© Alpenrepublik/Tobis

Hannas schlafende Hunde
Germany/Austria 2016

Opening 9 Jun 2016

Directed by: Andreas Gruber
Writing credits: Andreas Gruber, Elisabeth Escher
Principal actors: Hannelore Elsner, Franziska Weisz, Nike Seitz, Reiner Egger, Christian Wolff

This film is unnerving to say the least. The opening is promising enough: twelve-year-old Hanna (Seitz) is standing in a corner of her house with the sun shining on her fair hair, and she sings the German folk song ‘kein schöner Land in dieser Zeit’ in the sweetest of voices. It is 1967 in Wels, Austria, in a working-class housing settlement. We should be forewarned.

From this moment on things get more and more grotesque. The Hausmeister smiles a crooked smile as he gasses the moles in the lawn. Grandmother Ruth (Elsner), who is blind, makes a habit of taking Hanna to stand on the railway tracks to listen to the freight trains roaring past at arm’s length. Teachers and the pastor of the Catholic school insinuate that Hanna’s family do not belong and flaunt their Nazi bearings openly. Hanna is coerced by her religion teacher into attending a Sudetendeutsch ceremony where the Horst Wessel song is performed. Neighbors ignore and insult Hanna and her family, and Hanna is threatened by pedophiles in several horrific incidents.

We discover that Hanna’s mother and grandmother are Jewish, and these two were only able to survive the war under an assumed identity. I assumed that 20 years after the war their fighting spirit, anger or whatever would have been aroused. Wrong assumption.
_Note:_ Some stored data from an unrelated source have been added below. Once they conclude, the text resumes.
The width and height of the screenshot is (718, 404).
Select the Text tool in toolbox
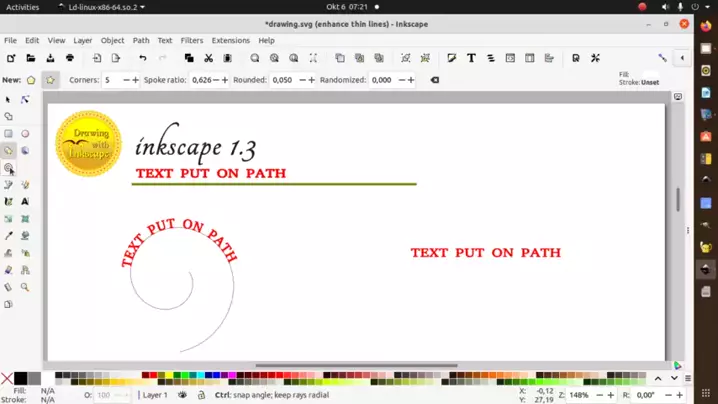25,202

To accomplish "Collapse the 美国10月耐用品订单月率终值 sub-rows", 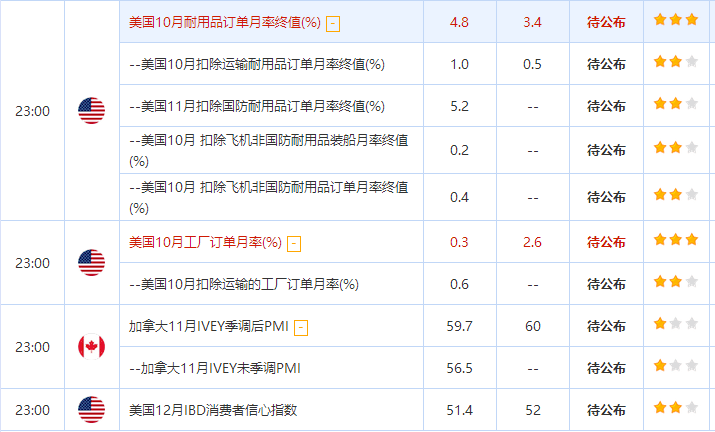I will (333, 23).
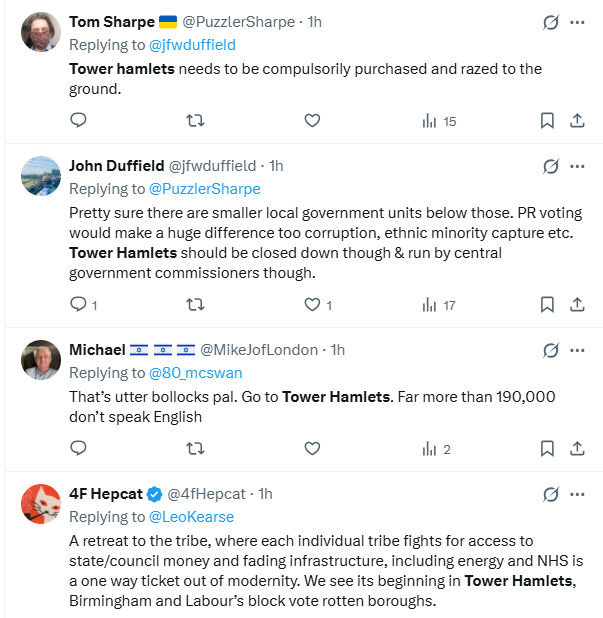
Task: Reply to John Duffield's tweet
Action: (79, 305)
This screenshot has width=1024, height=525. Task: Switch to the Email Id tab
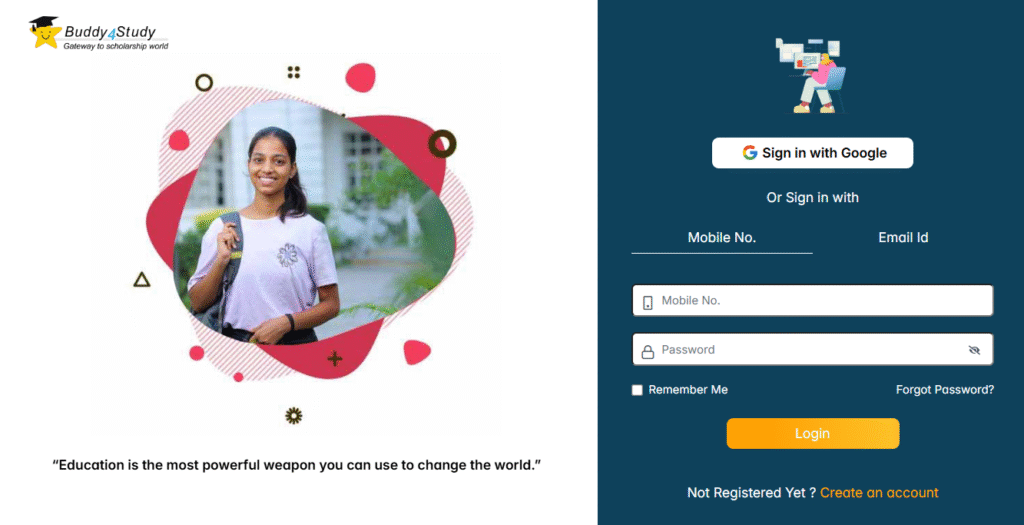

It was hard to watch two hours of Hanna-bashing on all fronts, and while I was gritting my teeth I wondered why Hanna’s family didn’t support her in any way whatsoever. Hanna’s mother (Weisz) is a traumatized character who spends the better part of the film staring sullenly and silently into the corner. I thought it was poor acting and ended up straining any sympathy I had for her character. Hannelore Elsner’s empathetic grandmother ends up being the only non-passive performance of the family members. Although her character is believable and she finally takes steps to end the family’s stagnation it is far too little and too late for any kind of satisfying dramatic resolution.  (Ann Gebauer-Thompson)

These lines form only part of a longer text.